Give back exactly the stretch of data below from the line holding "Switch to the Ranking tab" through the line holding "This screenshot has height=1280, width=800.", both ends included, and leave the remaining lines out.

┌─ EXTRACTED RECORDS

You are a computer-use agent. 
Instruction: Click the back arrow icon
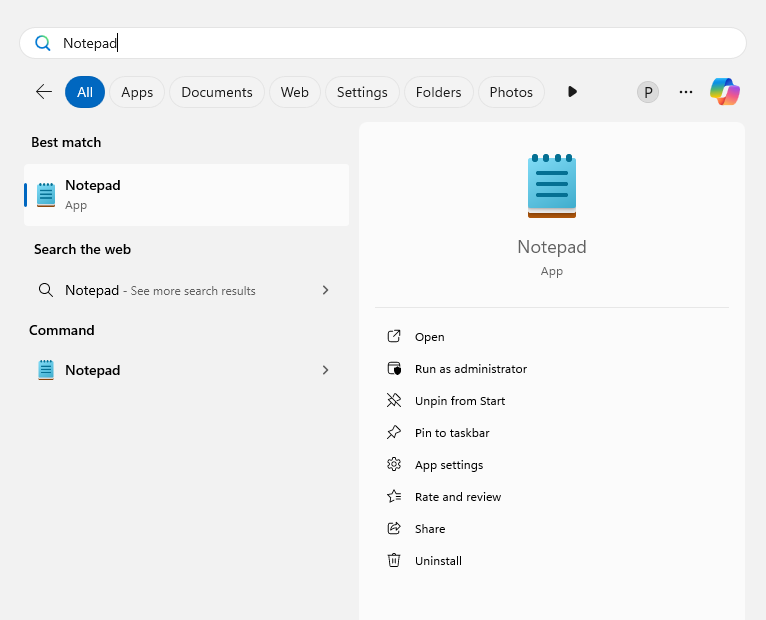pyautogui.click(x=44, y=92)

└─
┌─ EXTRACTED RECORDS

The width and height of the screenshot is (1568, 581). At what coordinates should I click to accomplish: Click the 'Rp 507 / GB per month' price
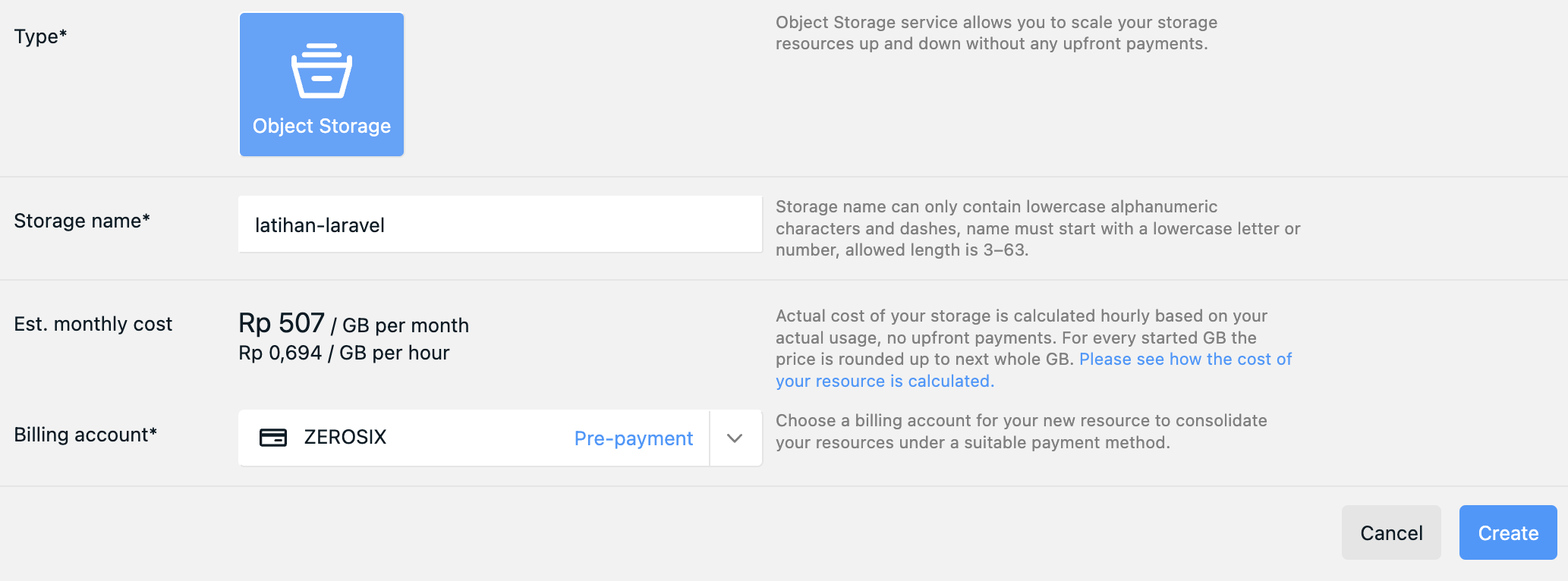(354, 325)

└─
┌─ EXTRACTED RECORDS

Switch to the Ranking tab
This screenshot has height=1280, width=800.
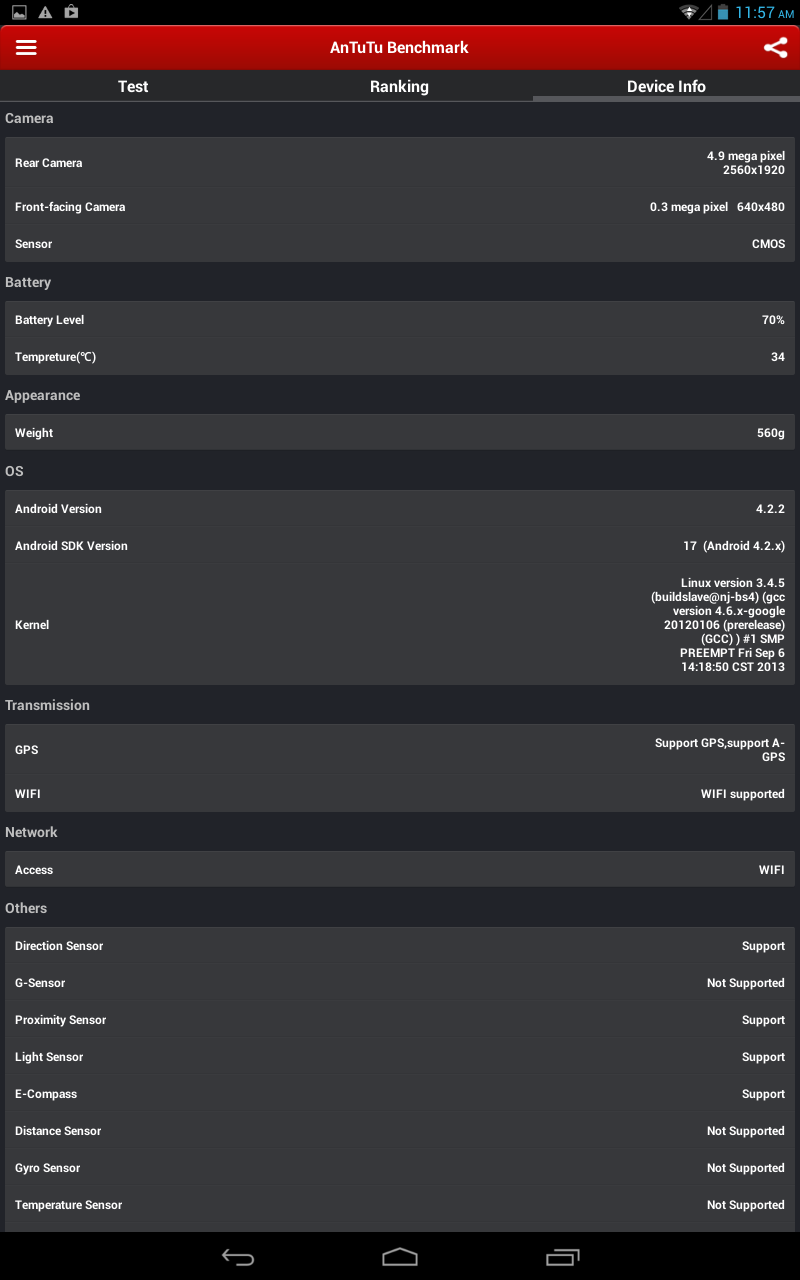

└─

** ANSWER SPACE **
Switch to the Ranking tab
This screenshot has height=1280, width=800.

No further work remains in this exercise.